Serve andare in mezzo all’acqua, per recuperare il rapporto con se stessi e la naturalezza di vedere come si comportano gli altri con il disimpegno, con lo strano disagio di guardarsi intorno, di stare attenti o semplicemente insieme in cerchio al pozzetto sfidando la capacità comune di ristagnare nell’assenza di intrattenimento per come lo intendiamo noi, come una vecchia categoria di Sky.

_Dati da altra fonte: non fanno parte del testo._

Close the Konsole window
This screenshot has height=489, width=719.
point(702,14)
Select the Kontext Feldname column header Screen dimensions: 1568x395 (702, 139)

Metti alla prova la tua cultura, apri le parole crociate, il cosiddetto passatempo, “L’ama Jack in Titanic”, Rose ci entra! E c’entrava anche in quel maledetto pezzo di legno, ti proietti in scenari di una simile fine assurda, sorridi, tu sei vicina alla costa, è impossibile, ma lo era anche la Concordia del Giglio eppure è stata una tragedia, allora ritiri le labbra a mezzaluna, perché pensare male ora?
La vela è un lavoro di squadra, come le parole crociate.
Ecco, solo un segnale radio che ti dice che non esiste un porto sicuro, perché sono tutti pieni ad agosto e dormire in rada è la soluzione migliore, impara a risparmiare cibo, acqua ed elettricità.
Quanto abbiamo sempre più bisogno di terapie che ci mettono in contatto con la natura? E quanta natura per metterci in contatto con le persone?
Scendi, ti gira la testa e vai a comprare le gomme per il mal di terra, non avevi pensato a questo imprevisto.
Per scoprire di più sulla velaterapia, consiglio il libro Psicoterapeuta in mare. La sfida della velaterapia, di Antonio Lo Iacono, che presenta una ricerca scientifica sugli effetti psicologici dell’andare in barca a vela.